Звонила Лелька, моя бывшая соседка, та самая, что ходила по потолку, раздражая отставную кагэбэшницу. Мы не виделись года полтора, но, когда дело касалось Лельки, всегда возникало ощущение, что мы только что расстались. Ее бурлящая и бьющая через край энергия производила на людей неизгладимое впечатление. Воспоминания о Лельке никогда не стирались из памяти. Они впечатались в нее, как ладони кинозвезд в бетон голливудского бульвара.

— Рада тебя слышать, — чувствуя, как Лелькина энергия перетекает в меня по телефонным проводам, ответила я. — Исполнение самой заветной мечты — это как раз то, что мне нужно в данный момент. Только ты не могла бы уточнить, о какой мечте идет речь?

— Барабан! — торжественно и многозначительно произнесла Лелька.

— Барабан? — тупо переспросила я. — Извини, я еще не совсем проснулась.

— Ты что, влюбилась или склеротичкой стала? — бодро взревела Лелька. — Да ты мне в детстве все уши прожужжала о барабане.

— В детстве? — еще более тупо переспросила я. — А ты не могла бы уточнить, о каком именно возрасте идет речь?

— Ну, ты даешь! — возмутилась Лелька. — Я тут в лепешку расшибаюсь, чтобы тебя ублажить, даже поставила незаконный зачет по теории функций совершенно безмозглому зулусу, который и пригоршню фиников сосчитать не способен, а ты, видишь ли, не можешь сообразить, о каком барабане идет речь!
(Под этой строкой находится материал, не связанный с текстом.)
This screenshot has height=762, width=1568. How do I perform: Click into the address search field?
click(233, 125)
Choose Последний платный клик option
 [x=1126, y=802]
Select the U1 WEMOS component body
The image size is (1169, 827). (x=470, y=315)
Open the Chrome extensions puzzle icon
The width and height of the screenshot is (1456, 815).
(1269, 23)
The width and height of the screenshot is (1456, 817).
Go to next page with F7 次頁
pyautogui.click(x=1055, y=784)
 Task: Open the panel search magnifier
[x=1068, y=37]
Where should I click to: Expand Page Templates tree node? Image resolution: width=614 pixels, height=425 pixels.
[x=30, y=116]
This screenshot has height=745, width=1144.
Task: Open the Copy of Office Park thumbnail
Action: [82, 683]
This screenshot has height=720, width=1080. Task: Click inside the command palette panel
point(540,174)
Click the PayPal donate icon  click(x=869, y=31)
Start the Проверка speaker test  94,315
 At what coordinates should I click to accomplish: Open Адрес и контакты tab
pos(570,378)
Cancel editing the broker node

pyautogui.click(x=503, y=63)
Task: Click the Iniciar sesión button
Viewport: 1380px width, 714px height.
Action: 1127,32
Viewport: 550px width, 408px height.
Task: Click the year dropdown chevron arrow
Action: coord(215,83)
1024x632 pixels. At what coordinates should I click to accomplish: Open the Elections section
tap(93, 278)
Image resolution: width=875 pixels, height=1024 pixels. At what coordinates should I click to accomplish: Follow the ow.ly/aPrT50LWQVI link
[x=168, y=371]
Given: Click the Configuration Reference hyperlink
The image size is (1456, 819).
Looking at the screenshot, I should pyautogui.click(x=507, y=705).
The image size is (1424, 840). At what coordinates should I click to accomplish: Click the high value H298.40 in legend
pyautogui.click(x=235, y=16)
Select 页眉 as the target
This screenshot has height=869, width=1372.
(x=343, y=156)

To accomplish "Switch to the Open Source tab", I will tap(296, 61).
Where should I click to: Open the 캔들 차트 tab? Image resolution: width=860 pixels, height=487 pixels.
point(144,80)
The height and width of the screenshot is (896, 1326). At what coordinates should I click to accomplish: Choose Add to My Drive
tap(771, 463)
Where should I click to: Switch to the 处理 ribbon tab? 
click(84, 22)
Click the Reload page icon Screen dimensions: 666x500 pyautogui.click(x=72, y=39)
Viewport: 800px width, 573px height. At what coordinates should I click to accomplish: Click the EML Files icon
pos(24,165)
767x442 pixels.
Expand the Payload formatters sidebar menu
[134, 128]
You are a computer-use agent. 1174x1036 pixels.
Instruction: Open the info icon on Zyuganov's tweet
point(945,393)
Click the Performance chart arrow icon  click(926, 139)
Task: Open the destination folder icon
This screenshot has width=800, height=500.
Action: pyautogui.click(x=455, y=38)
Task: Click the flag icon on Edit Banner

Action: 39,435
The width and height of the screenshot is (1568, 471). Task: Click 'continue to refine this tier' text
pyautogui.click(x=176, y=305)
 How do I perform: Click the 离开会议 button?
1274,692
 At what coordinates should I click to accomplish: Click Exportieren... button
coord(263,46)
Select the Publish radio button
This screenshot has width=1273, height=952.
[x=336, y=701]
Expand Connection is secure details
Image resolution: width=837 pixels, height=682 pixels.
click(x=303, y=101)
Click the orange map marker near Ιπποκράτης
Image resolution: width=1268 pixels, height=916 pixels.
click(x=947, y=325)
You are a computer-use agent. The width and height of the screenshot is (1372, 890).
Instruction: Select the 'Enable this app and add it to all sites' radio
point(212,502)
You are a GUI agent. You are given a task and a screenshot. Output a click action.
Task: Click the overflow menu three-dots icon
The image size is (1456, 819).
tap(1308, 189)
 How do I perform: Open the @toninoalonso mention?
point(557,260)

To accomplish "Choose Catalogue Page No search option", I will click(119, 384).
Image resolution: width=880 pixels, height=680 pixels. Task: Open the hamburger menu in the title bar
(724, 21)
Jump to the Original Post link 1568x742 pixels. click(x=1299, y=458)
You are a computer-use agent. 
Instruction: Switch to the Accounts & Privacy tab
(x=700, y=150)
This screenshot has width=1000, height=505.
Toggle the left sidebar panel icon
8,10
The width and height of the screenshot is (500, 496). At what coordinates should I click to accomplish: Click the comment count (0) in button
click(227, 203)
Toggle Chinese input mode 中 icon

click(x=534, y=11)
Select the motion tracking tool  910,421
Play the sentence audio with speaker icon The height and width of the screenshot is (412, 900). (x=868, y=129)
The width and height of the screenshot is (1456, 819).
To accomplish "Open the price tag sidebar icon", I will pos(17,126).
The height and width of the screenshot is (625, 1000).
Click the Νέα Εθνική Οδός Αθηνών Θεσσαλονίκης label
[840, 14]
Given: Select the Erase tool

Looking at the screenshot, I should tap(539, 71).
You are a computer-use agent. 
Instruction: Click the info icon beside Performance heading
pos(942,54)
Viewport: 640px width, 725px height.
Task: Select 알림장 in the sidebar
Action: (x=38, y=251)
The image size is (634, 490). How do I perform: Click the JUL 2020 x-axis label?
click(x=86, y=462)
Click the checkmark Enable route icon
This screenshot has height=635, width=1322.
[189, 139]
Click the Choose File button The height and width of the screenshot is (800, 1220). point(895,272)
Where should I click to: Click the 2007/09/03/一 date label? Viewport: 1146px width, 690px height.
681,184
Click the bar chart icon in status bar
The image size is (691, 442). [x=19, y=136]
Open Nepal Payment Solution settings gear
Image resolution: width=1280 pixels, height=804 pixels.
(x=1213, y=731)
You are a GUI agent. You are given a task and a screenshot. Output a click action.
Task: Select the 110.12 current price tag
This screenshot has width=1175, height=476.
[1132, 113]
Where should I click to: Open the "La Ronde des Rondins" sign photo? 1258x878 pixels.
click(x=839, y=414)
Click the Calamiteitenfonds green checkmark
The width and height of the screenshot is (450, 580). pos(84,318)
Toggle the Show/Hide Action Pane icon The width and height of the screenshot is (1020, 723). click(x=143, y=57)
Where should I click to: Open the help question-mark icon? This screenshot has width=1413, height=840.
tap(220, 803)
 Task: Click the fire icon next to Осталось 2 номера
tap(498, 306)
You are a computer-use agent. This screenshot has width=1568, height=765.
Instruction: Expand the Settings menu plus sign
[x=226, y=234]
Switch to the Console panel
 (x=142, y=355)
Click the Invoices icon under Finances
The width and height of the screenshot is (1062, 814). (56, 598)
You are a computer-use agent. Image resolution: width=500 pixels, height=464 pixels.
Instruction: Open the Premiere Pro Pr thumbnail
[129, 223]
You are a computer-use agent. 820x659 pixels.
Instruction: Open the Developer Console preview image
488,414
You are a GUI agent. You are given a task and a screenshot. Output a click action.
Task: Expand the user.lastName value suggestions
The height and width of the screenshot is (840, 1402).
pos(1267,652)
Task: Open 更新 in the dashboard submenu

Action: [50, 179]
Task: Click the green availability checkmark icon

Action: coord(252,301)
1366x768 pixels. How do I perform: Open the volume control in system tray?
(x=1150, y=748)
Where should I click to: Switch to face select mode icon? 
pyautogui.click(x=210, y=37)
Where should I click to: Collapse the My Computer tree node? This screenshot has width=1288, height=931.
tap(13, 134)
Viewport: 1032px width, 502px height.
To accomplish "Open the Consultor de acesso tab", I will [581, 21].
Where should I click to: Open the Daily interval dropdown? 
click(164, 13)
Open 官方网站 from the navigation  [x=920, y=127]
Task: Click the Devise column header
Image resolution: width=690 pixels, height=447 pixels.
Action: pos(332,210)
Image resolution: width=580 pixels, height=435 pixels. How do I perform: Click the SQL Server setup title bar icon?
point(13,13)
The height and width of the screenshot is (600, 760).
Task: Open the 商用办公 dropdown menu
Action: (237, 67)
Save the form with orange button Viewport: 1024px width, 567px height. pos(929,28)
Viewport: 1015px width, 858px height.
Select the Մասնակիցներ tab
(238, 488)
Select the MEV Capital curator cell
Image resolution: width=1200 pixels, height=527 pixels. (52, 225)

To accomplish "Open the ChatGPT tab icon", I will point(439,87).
— Сдаюсь! — сказала я. — Ты же меня знаешь, спросонья я с трудом вспоминаю, как меня зовут.

— Ну ладно! — смилостивилась Лелька. — А Машку-то ты хоть помнишь?

— Машку Голованову? — осенило меня. — Ту самую, у которой отец работал в Африке? У которой был настоящий африканский барабан?

— Ну наконец-то! — с облегчением вздохнула Лелька. — Приятно слышать радость в твоем голосе. А то ты разговаривала, как вареная треска, три дня пролежавшая на солнце.

— Ты и вправду достала мне африканский барабан? — не веря в такое счастье, спросила я.

— У меня в группе есть один зулус — сынок богатых родителей, но я подозреваю, что любая африканская макака соображала бы в математике больше, чем он, — объяснила Лелька. — Представляешь такого на мехмате? Так вот, я узнала, что у него есть отличный барабан, и договорилась с ним поиметь этот барабан в качестве взятки за поставленный зачет. Конечно, это не слишком хорошо, но он и без меня рано или поздно из университета вылетит, а так я хоть подругу порадую. Так когда ты за барабаном приедешь?

— А сегодня во сколько тебе удобно?

— Да хоть сейчас! — воскликнула Лелька. — Я весь день дома сижу. В университет опять бомбу подложили.

— Бомбу? — заинтересовалась я. — С чего бы это?

— Да у нас сейчас то и дело бомбы ищут, — объяснила Лелька. — По крайней мере два раза в месяц кто-то звонит и объявляет, что в одной из аудиторий заложена бомба. Естественно, что занятия отменяют. Студенты, что ты хочешь.

— Ладно. Сейчас приму душ, позавтракаю и приеду, — пообещала я. — Спасибо тебе за подарок.

— Да не за что. Жду! — Лелька дала отбой.

В квартире Лельки, как всегда, царил артистический беспорядок. К моему удивлению, она оказалась одна. В том, что муж был на работе, впрочем, не было ничего странного. Вызывало недоумение отсутствие гостей.

Если бы в мире существовала награда для самого экстравертированного на свете экстраверта, то Лелька, несомненно, получила бы ее. Общительность Лельки не знала границ, и ее малогабаритная двухкомнатная квартира напоминала постоялый двор, где вечно останавливались какие-то родственники, друзья, знакомые, друзья знакомых и знакомые друзей. Через третьи руки в ее объятия попадали совершенно незнакомые люди, и Лелька всем ухитрялась уделить время и найти незанятый уголок в комнатах или на кухне.

— У тебя что, никто не гостит? — удивилась я.

— Если бы! — вздохнула Лелька. — Навязался тут один гусь из провинции, из Ижевска, что ли. Какой-то старый приятель моего свояка. Я и свояка-то только два раза в жизни видела, но попросили — ничего не поделаешь, и всего-то на несколько дней, не жалко — пусть поживет.